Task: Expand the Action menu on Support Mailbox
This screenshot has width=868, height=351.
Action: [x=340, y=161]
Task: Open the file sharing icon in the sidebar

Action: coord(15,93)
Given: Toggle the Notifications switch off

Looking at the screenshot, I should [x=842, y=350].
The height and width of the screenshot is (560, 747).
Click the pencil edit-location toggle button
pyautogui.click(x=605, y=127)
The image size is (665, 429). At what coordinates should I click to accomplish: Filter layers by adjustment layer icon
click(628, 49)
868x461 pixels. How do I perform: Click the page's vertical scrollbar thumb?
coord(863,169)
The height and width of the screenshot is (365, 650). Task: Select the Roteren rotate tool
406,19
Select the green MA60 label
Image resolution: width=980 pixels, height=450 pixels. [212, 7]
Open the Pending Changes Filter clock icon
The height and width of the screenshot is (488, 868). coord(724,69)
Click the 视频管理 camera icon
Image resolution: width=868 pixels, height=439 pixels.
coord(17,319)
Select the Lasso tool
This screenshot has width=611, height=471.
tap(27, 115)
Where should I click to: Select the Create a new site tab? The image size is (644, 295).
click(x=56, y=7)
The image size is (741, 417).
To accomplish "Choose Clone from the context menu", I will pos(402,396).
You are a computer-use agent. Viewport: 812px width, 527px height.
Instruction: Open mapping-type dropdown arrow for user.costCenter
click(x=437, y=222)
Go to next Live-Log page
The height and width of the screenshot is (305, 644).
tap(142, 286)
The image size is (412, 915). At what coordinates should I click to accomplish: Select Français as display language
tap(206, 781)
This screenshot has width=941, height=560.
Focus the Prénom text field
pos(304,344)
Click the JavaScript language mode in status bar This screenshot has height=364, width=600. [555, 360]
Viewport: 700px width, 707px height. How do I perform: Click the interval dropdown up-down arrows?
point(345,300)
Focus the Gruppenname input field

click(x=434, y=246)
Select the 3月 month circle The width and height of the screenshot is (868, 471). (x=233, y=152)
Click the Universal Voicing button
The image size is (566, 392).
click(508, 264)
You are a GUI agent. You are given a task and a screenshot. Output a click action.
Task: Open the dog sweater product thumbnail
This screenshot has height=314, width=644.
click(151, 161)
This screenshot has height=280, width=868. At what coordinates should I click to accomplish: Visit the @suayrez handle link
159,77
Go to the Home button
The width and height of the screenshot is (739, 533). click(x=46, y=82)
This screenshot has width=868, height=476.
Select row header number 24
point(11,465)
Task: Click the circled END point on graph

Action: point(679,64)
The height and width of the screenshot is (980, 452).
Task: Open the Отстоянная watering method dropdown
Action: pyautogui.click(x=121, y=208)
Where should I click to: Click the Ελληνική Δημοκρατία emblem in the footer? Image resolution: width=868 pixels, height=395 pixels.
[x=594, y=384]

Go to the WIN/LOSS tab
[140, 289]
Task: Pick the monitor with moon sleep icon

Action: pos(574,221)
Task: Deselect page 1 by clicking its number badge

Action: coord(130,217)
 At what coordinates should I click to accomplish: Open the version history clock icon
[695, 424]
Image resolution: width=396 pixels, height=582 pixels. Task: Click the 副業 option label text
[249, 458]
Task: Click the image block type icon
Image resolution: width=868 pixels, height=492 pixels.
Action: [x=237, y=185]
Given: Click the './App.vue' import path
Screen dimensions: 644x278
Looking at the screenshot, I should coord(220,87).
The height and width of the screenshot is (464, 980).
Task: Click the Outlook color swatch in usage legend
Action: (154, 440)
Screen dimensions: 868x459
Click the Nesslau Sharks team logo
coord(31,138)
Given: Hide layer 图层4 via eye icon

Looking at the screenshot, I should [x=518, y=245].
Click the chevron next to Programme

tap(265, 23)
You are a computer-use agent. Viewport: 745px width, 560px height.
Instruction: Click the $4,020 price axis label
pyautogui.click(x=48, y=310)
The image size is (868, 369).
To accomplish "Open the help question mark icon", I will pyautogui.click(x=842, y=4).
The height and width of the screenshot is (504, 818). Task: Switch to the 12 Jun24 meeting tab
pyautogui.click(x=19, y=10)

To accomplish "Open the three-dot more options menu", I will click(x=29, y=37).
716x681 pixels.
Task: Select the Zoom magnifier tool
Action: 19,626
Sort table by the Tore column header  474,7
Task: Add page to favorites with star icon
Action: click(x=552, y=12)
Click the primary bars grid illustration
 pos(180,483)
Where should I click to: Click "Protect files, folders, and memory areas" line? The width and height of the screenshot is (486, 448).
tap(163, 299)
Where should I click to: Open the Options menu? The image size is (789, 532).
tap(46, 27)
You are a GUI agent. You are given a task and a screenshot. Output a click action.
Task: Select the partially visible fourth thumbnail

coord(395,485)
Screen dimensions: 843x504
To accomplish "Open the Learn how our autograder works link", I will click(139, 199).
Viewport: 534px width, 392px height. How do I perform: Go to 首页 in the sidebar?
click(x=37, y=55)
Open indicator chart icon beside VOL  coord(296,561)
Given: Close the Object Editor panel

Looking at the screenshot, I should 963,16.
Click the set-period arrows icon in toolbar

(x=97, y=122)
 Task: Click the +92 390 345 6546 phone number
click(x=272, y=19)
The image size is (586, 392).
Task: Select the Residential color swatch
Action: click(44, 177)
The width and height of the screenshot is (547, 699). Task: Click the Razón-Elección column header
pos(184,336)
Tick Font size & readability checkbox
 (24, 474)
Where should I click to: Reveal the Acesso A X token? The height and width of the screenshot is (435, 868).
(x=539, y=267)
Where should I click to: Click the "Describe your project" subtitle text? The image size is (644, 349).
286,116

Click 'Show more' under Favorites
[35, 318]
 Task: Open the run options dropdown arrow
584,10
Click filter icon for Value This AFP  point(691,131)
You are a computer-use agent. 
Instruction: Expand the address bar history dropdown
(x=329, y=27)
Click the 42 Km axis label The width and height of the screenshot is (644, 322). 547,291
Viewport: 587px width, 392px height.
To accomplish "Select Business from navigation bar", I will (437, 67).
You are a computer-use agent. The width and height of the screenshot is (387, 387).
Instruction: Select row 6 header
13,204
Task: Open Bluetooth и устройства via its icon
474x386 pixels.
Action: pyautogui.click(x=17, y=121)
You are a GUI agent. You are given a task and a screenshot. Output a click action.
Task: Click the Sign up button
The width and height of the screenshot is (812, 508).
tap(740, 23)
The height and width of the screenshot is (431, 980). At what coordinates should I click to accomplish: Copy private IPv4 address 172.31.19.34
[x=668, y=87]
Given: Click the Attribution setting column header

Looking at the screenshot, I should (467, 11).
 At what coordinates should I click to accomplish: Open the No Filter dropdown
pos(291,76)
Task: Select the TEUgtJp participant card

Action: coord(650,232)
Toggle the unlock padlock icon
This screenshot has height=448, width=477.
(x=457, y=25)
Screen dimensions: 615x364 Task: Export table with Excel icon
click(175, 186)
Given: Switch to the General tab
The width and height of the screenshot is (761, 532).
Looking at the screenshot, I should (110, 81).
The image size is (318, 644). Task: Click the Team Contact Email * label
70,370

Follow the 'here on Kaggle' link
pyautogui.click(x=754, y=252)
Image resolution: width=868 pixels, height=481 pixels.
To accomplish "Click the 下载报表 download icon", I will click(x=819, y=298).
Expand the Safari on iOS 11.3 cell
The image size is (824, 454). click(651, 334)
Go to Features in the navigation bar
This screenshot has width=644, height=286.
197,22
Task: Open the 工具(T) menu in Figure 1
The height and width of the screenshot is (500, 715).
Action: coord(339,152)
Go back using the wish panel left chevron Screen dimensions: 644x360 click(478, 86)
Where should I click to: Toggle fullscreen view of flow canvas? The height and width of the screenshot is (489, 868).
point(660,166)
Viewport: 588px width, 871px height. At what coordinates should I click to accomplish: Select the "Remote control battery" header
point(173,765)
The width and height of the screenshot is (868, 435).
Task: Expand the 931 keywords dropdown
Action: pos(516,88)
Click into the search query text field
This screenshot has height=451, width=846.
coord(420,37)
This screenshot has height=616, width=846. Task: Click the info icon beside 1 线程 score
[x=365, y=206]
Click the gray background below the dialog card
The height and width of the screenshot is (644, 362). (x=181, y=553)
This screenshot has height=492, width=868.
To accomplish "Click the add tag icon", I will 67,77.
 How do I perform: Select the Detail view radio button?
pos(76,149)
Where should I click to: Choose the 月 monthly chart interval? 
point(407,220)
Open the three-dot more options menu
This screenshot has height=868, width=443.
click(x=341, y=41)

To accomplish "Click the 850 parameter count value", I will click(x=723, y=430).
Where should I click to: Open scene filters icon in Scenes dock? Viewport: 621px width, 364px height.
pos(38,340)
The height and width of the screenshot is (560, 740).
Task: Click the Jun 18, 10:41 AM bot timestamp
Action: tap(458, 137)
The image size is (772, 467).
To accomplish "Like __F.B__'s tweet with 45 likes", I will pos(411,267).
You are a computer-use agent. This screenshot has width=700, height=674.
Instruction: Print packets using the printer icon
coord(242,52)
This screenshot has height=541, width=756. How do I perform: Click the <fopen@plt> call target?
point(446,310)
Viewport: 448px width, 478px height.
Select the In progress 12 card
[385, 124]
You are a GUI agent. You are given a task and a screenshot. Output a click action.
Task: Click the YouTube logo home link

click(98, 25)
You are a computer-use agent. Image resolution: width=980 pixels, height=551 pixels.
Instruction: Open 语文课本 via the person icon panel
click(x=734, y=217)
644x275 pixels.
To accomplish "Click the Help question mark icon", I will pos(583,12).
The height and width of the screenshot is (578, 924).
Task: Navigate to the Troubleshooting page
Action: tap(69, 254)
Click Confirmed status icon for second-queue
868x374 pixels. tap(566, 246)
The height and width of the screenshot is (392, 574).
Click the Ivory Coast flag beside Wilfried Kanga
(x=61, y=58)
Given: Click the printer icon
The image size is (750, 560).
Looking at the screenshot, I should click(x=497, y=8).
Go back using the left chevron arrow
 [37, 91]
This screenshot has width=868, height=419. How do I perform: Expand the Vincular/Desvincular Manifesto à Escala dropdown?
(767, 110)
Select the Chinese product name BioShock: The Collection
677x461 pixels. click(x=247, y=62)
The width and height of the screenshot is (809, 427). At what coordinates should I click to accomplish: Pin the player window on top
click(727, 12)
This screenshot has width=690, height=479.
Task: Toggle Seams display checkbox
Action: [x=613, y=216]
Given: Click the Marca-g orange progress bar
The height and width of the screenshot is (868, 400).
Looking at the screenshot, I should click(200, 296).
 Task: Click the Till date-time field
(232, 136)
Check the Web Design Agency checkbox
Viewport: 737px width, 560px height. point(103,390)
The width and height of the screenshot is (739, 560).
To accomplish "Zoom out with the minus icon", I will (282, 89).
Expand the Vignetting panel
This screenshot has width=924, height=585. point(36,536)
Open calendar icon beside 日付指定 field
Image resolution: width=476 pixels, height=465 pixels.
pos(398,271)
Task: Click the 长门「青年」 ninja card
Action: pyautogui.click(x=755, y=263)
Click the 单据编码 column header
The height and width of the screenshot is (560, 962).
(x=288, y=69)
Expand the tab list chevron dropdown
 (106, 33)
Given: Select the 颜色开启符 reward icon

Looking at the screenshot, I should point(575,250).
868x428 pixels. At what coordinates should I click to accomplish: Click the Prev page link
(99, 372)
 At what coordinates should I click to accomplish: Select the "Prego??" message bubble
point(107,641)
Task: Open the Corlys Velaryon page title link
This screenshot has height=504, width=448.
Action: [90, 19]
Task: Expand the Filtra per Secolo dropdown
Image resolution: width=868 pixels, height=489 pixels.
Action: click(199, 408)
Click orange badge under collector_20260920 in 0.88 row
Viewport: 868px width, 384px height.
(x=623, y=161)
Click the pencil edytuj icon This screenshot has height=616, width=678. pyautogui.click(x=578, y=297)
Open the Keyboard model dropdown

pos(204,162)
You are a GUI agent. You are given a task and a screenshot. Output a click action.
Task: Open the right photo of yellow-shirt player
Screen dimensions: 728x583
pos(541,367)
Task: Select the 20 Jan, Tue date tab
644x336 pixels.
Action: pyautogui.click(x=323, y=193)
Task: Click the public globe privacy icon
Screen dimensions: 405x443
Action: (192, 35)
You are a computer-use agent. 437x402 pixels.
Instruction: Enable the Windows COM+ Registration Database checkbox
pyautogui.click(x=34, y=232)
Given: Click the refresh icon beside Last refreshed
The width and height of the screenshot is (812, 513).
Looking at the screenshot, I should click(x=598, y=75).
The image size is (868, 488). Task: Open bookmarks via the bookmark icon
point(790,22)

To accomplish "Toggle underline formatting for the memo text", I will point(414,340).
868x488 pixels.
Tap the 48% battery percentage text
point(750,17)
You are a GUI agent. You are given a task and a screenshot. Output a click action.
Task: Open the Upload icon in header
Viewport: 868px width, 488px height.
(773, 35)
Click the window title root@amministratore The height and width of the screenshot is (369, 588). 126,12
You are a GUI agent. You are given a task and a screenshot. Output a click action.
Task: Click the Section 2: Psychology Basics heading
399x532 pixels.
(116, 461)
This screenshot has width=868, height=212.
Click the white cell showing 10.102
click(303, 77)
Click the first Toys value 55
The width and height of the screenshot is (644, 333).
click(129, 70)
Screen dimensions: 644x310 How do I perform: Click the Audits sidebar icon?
■ ■ ■ ■ ■ ■ ■
- **YOUR INSTRUCTIONS**: If a line in the entries above contains "navigation", report it.

- **WRITTEN ANSWER**:
To accomplish "Select Business from navigation bar", I will (437, 67).
Go to Features in the navigation bar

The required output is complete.